Records from a data collection
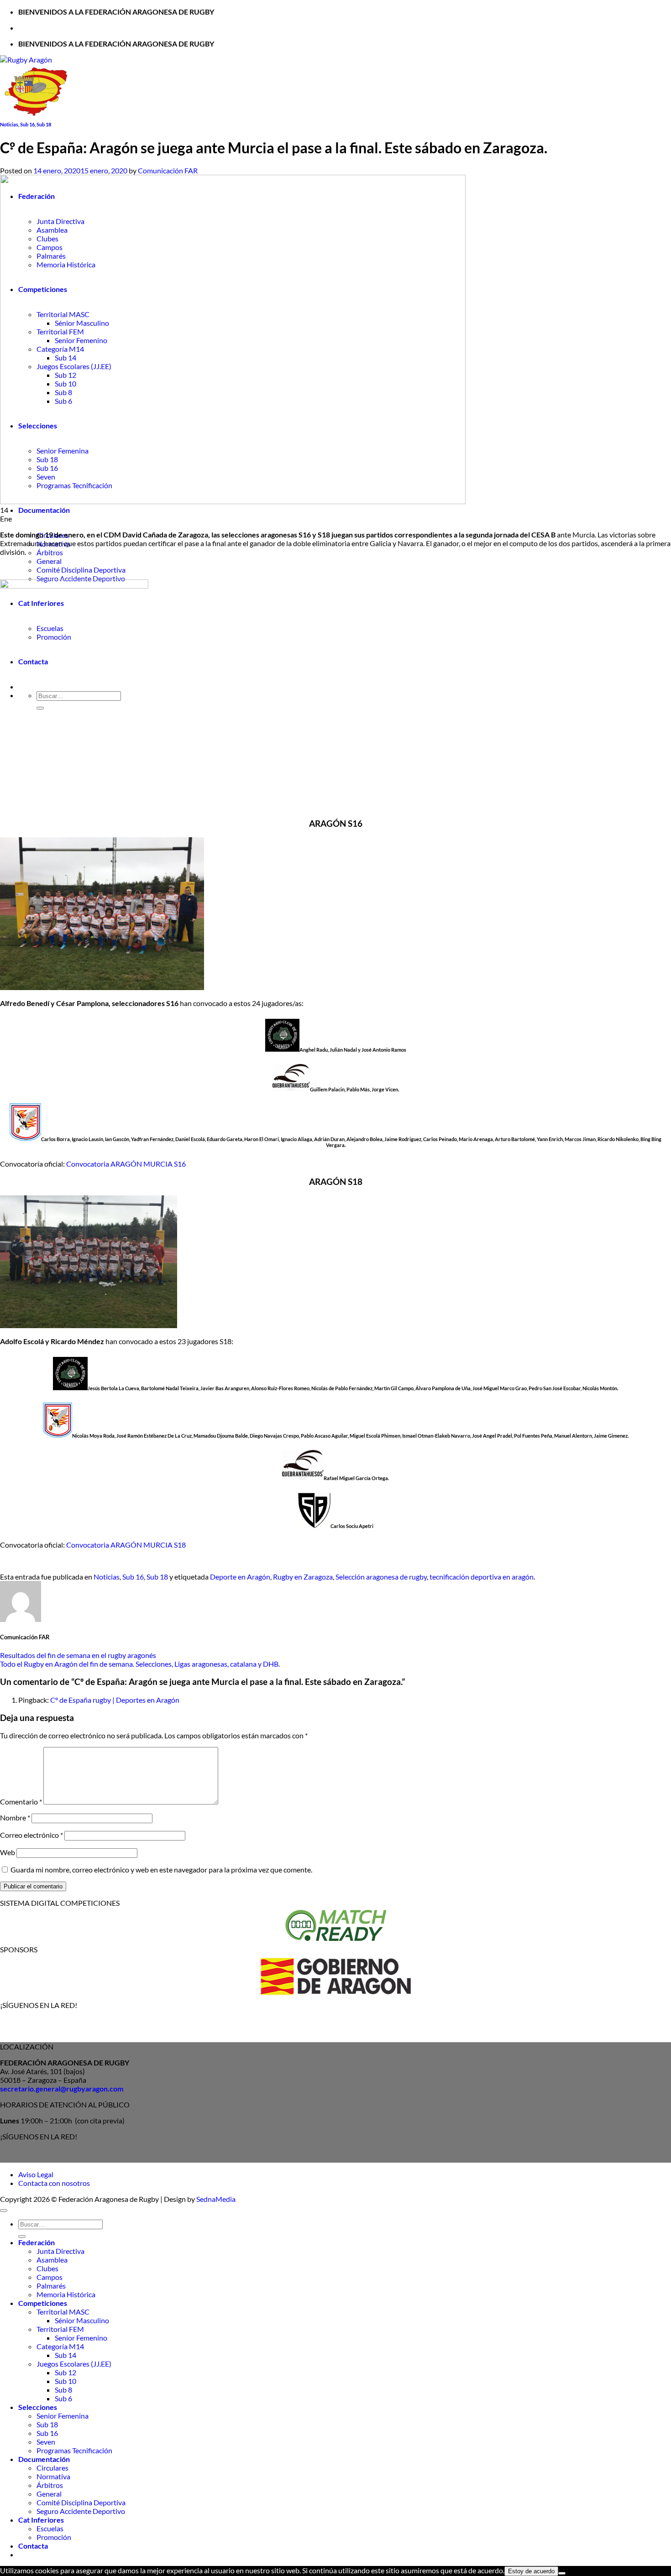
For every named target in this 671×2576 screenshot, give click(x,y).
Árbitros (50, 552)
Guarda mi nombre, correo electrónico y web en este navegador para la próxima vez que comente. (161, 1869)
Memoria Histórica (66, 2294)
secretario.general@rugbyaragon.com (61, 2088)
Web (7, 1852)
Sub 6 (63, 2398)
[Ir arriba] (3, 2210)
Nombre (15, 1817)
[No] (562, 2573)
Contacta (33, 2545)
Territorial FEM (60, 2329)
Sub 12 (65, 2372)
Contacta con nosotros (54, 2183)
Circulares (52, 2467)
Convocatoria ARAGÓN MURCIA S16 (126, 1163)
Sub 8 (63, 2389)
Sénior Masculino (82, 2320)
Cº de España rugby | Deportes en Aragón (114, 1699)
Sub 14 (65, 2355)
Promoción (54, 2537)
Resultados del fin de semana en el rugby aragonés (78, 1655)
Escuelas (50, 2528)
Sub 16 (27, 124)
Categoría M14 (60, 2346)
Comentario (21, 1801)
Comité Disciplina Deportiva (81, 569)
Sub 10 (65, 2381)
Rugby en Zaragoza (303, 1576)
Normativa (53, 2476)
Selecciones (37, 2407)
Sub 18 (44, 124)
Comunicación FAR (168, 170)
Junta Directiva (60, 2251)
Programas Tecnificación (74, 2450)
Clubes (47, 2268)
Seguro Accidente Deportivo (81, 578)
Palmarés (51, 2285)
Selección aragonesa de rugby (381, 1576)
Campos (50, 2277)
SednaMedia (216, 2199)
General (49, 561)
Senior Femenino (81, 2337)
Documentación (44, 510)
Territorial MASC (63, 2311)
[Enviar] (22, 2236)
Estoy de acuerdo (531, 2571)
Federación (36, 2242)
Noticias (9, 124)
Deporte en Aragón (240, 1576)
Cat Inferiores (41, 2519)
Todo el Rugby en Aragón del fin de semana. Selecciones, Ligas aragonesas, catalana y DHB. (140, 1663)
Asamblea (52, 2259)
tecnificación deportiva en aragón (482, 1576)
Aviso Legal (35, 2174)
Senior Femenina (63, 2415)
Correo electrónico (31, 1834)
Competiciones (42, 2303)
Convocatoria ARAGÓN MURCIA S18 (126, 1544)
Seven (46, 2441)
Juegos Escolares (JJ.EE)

● **GOAL OF THE EXERCISE**
No line before the one with "Promoción (54, 2537)" belongs in the answer; copy that line and the rest of the records exactly.

● **PROBLEM SOLUTION**
Promoción (54, 2537)
Resultados del fin de semana en el rugby aragonés (78, 1655)
Escuelas (50, 2528)
Sub 16 (27, 124)
Categoría M14 (60, 2346)
Comentario (21, 1801)
Comité Disciplina Deportiva (81, 569)
Sub 10 (65, 2381)
Rugby en Zaragoza (303, 1576)
Normativa (53, 2476)
Selecciones (37, 2407)
Sub 18 (44, 124)
Comunicación FAR (168, 170)
Junta Directiva (60, 2251)
Programas Tecnificación (74, 2450)
Clubes (47, 2268)
Seguro Accidente Deportivo (81, 578)
Palmarés (51, 2285)
Selección aragonesa de rugby (381, 1576)
Campos (50, 2277)
SednaMedia (216, 2199)
General (49, 561)
Senior Femenino (81, 2337)
Documentación (44, 510)
Territorial MASC (63, 2311)
[Enviar] (22, 2236)
Estoy de acuerdo (531, 2571)
Federación (36, 2242)
Noticias (9, 124)
Deporte en Aragón (240, 1576)
Cat Inferiores (41, 2519)
Todo el Rugby en Aragón del fin de semana. Selecciones, Ligas aragonesas, catalana y DHB. (140, 1663)
Asamblea (52, 2259)
tecnificación deportiva en aragón (482, 1576)
Aviso Legal (35, 2174)
Senior Femenina (63, 2415)
Correo electrónico (31, 1834)
Competiciones (42, 2303)
Convocatoria ARAGÓN MURCIA S18 (126, 1544)
Seven (46, 2441)
Juegos Escolares (JJ.EE)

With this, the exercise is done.